CVE-2025-62473 is a buffer over-read vulnerability classified under CWE-126, discovered in the Windows Routing and Remote Access Service (RRAS) component of Microsoft Windows 10 Version 1607 (build 10.0.14393.0). This vulnerability arises when RRAS improperly handles certain network inputs, leading to reading beyond the intended buffer boundaries. An attacker can exploit this flaw remotely over the network without requiring privileges, but user interaction is necessary, such as convincing a user to connect to a malicious network service. The consequence of this buffer over-read is unauthorized disclosure of sensitive information from system memory, which could include data that compromises confidentiality. The vulnerability does not allow code execution, system integrity compromise, or denial of service. The CVSS v3.1 base score is 6.5, reflecting a medium severity with high confidentiality impact but no integrity or availability impact. The attack vector is network-based (AV:N), with low attack complexity (AC:L), no privileges required (PR:N), but requiring user interaction (UI:R). The scope is unchanged (S:U), meaning the impact is limited to the vulnerable component. Currently, there are no known exploits in the wild, and no official patches have been linked, though Microsoft has reserved the CVE and published the advisory. This vulnerability primarily affects legacy systems still running Windows 10 Version 1607, which is an older release no longer supported by mainstream updates but may remain in use in some environments. RRAS is often used in enterprise and industrial networks for routing and VPN services, making this vulnerability relevant for organizations relying on these services on outdated Windows 10 versions.
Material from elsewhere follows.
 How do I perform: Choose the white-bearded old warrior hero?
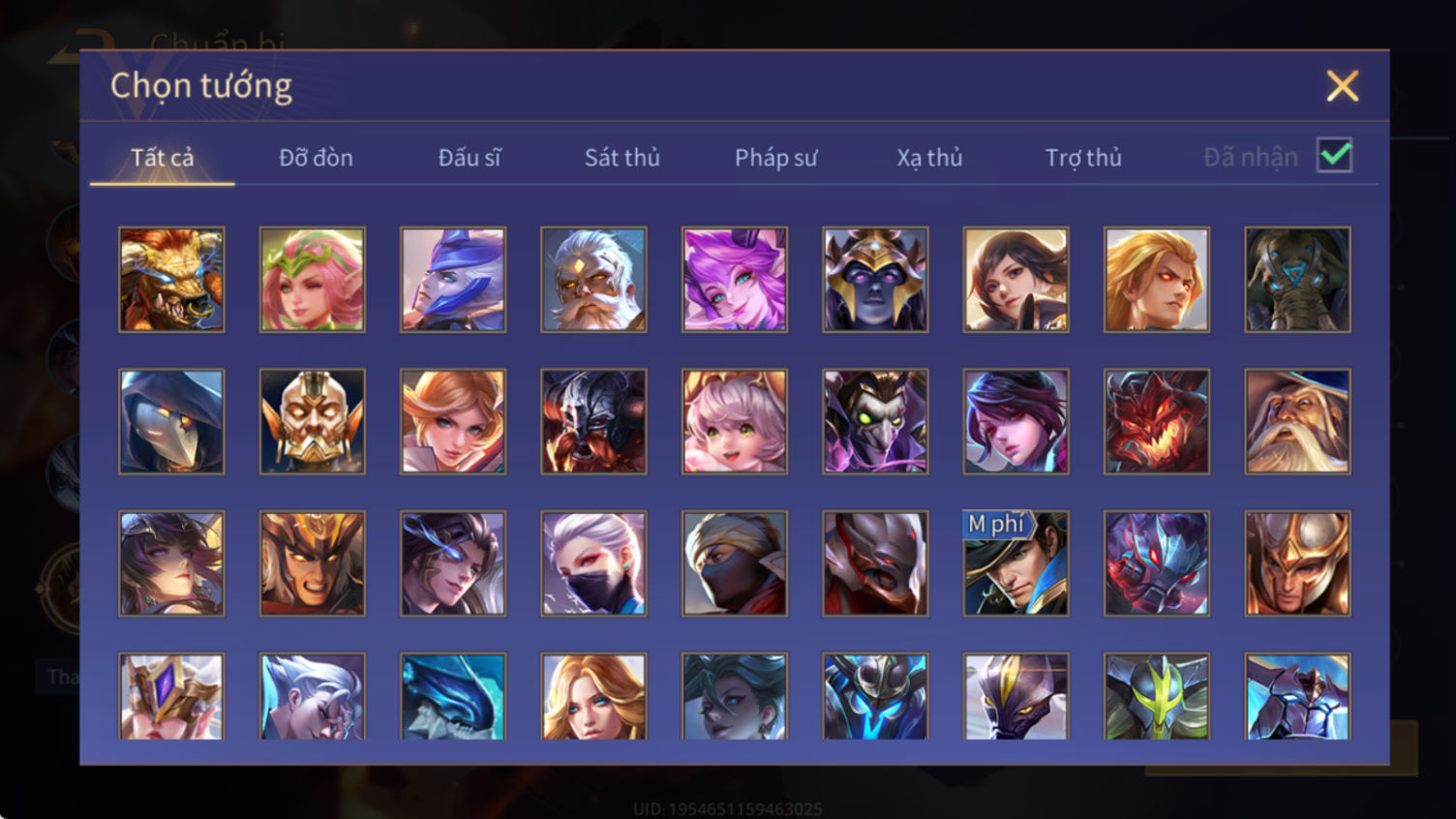coord(593,280)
The primary impact of CVE-2025-62473 is unauthorized disclosure of sensitive information due to buffer over-read in RRAS. This can lead to leakage of memory contents that may include credentials, configuration data, or other sensitive information, potentially aiding further attacks or reconnaissance. Since the vulnerability does not allow code execution or denial of service, the immediate operational impact is limited. However, information disclosure can compromise confidentiality and privacy, especially in environments handling sensitive or regulated data. Organizations running Windows 10 Version 1607 with RRAS enabled are at risk, particularly if exposed to untrusted networks or if users can be tricked into interacting with malicious services. The lack of known exploits reduces immediate threat but does not eliminate risk, as attackers may develop exploits. The medium severity rating suggests moderate urgency for mitigation, especially in critical infrastructure, government, and industrial sectors where legacy systems persist. The vulnerability could be leveraged as part of a multi-stage attack chain, increasing its potential impact.
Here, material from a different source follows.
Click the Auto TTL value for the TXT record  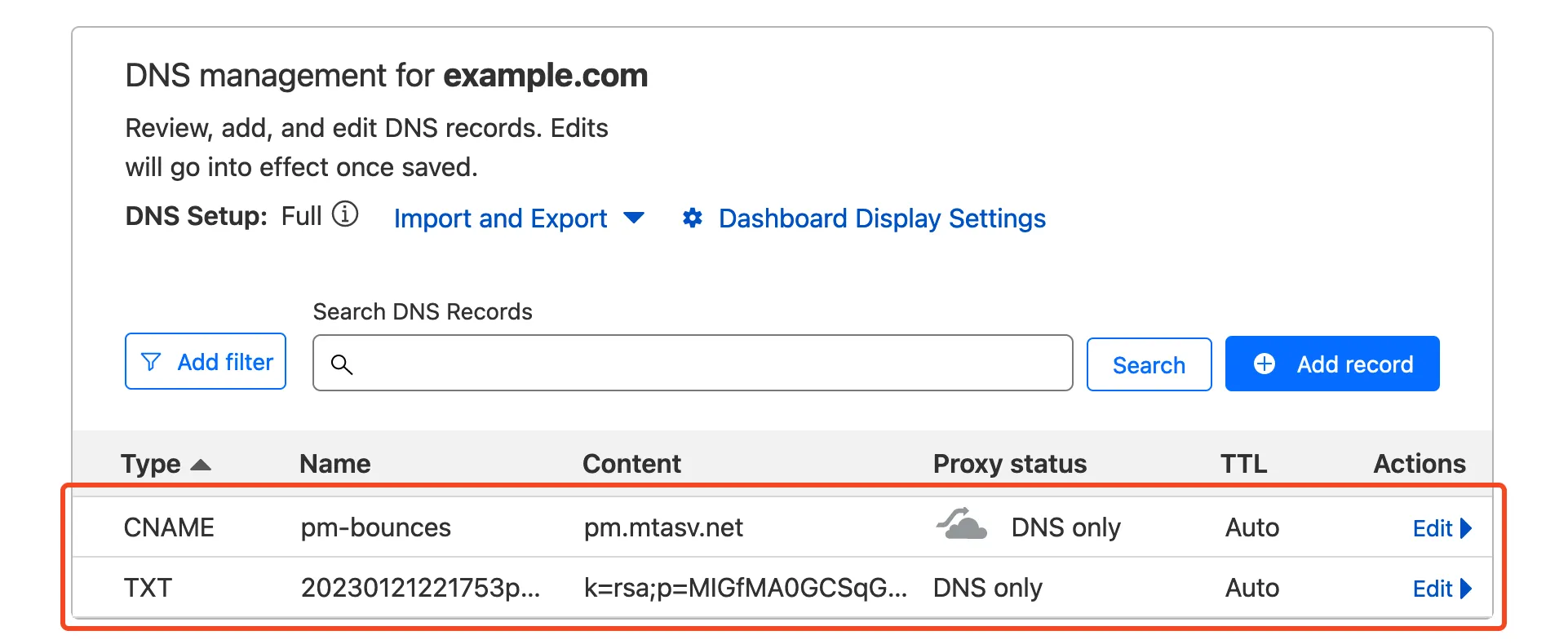coord(1251,588)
To mitigate CVE-2025-62473, organizations should first assess whether Windows 10 Version 1607 systems with RRAS enabled exist in their environment. If RRAS is not required, disable the service to eliminate the attack surface. For systems that must run RRAS, restrict network access to RRAS ports using firewalls and network segmentation, limiting exposure to trusted networks only. Educate users to avoid connecting to untrusted or suspicious network services to reduce the risk of user interaction exploitation. Monitor network traffic for unusual RRAS activity that could indicate exploitation attempts. Since no patches are currently linked, stay alert for official Microsoft updates and apply them promptly once available. Consider upgrading affected systems to a supported Windows version with ongoing security updates to reduce exposure to legacy vulnerabilities. Employ endpoint detection and response (EDR) tools to detect anomalous behavior related to RRAS. Regularly review and audit RRAS configurations to ensure they follow security best practices.